Extend the passage on Marxism and falsifiability, picking up right after its final sentence.

[begin PASSAGE PROVIDED]

While on my other blog in Marx and Fukuyama I wrote:
With Marx, we can identify a “bend in the road” of history at which point Marx might be proved right or wrong. For some people — wrongly to my mind — this point was identified as the end of the Cold War. To my mind, it is the full industrialization of the world’s economy. Thus Marx’s thesis has the virtue of falsification.
This calls for a little clarification, since if interpreted uncharitably it might be found contradictory for Marxism to be a perennial idea and to be falsifiable, since what distinguishes a perennial idea is that it is not falsifiable — at least, not in a robust sense of falsification.
Karl Popper was the philosopher who formulated falsifiability as a criterion of scientificity (I’m not certain he was the first, be he has definitely been the most influential in advancing the idea of falsifiability, especially in contradistinction to the logical positivist emphasis on the verifiability criterion), and he discussed Marx at some length. Here’s nice summary from one of Popper’s later works:
“As I pointed out in my Open Society, one may regard Marx’s theory as refuted by events that occurred during the Russian Revolution. According to Marx the revolutionary changes start at the bottom, as it were: means of production change first, then social conditions of production, then political power, and ultimately ideological beliefs, which change last. But in the Russian Revolution the political power changed first, and then the ideology (Dictatorship plus Electrification) began to change the social conditions and the means of production from the top. The reinterpretation of Marx’s theory of revolution to evade this falsification immunized it against further attacks, transforming it into the vulgar-Marxist (or socioanalytic) theory which tells us that the ‘economic motive’ and the class struggle pervade social life.”
Karl Popper, Unended Quest, “Early Studies,” p. 45
I should point out that I agree with Popper’s arguments, and that Marxism construed in the narrow sense that Popper construed it was falsified by the events of the Russian Revolution. Lenin’s “weakest link of capitalism” theory was instrumental in the reinterpretation of Marxism that Popper mentioned. Beyond Lenin, Mao made even more radical changes by shifting the focus from the industrial proletariat to the agricultural peasant. It is a testament to the extent to which the twentieth century was not fully industrialized that it was Maoism rather than Marxism or Leninism that was the form of communism that reached the masses during the last century.
However, I think that there is a species of Marxism that lies between Popper’s narrowly conceived Marxism and the vulgar Marxism reinterpreted in the light of apparent falsification, and this is a Marxism that has been generalized beyond the historically specific conditions of the Russian Revolution, and even beyond the Cold War, which had almost nothing to do with democracy or communism and almost everything to do with national rivalry and the great game of power politics.
I have called a generalized Marxism a species of Marxism, and herein lies to clue to the distinction between Marxism and a perennial idea in the strict sense. Marxism (of one variety or another) is a species that falls under the genera of collectivist political thought. The latter — collectivist political thought — is a perennial idea, and lies beyond falsification. It is neither true nor false, but an ongoing influence, just like its implied contrary, which is individualist political thought. Individualism also lies beyond falsification, and is neither true nor false but remains an ongoing influence in human affairs.

[end PASSAGE PROVIDED]
[begin INFORMATION PROVIDED]

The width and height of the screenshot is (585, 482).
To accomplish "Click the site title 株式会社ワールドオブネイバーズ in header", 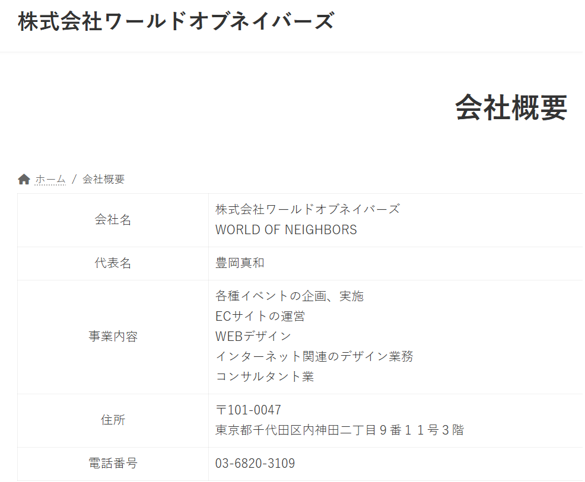I will pyautogui.click(x=176, y=22).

[end INFORMATION PROVIDED]

RESULT:
Most forms of capitalism are individualist in orientation, though not all: oligarchical capitalist societies (like medieval Venice) had little to do with individualism. Thus a generalization of capitalism does not always lead to individualism. A generalization of capitalism, depending on its subtle differences in tone of market activity from one society to another, may lead to individualism, but it may also lead to a profoundly hierarchical crony capitalism, or to some other socio-economic formation.
Speaking generally for ideas, and not just communism and capitalism, and indeed not just political and economic ideas but all ideas, the generalization of an historically situated and therefore specific idea usually leads to a perennial idea if the generalization is sufficiently radical. The generalization of capitalism may or may not lead to individualism, but it will eventually lead to some perennial idea which lies beyond falsification, whether that idea is patriarchalism or something else. The generalization of Marxism, I think, leads more directly to a perennial form of collectivist thought, which at its greatest reach of generality is scarcely distinguishable from a vague sentimental connection to others.
The species of Marxism that I have posited — midway between Marxism narrowly conceived and Marxism generalized to the point of a vague feeling of cooperative common cause — is falsifiable, but it is not falsifiable by experiment. It is only falsifiable by history. It shares this property with other theses in the philosophy of history. This is one of the fundamental distinctions between the natural sciences and at least some of the historical sciences: theses in some of the historical sciences are falsifiable, but they are not falsifiable on demand. One can only wait and see if they are eventually falsified. With the passage of time the inductive evidence of an unfalsifiable thesis in the philosophy of history increases, but is never confirmed. Thus the philosophy of history, contrary to most expectations, is the most science-like of the branches of philosophy.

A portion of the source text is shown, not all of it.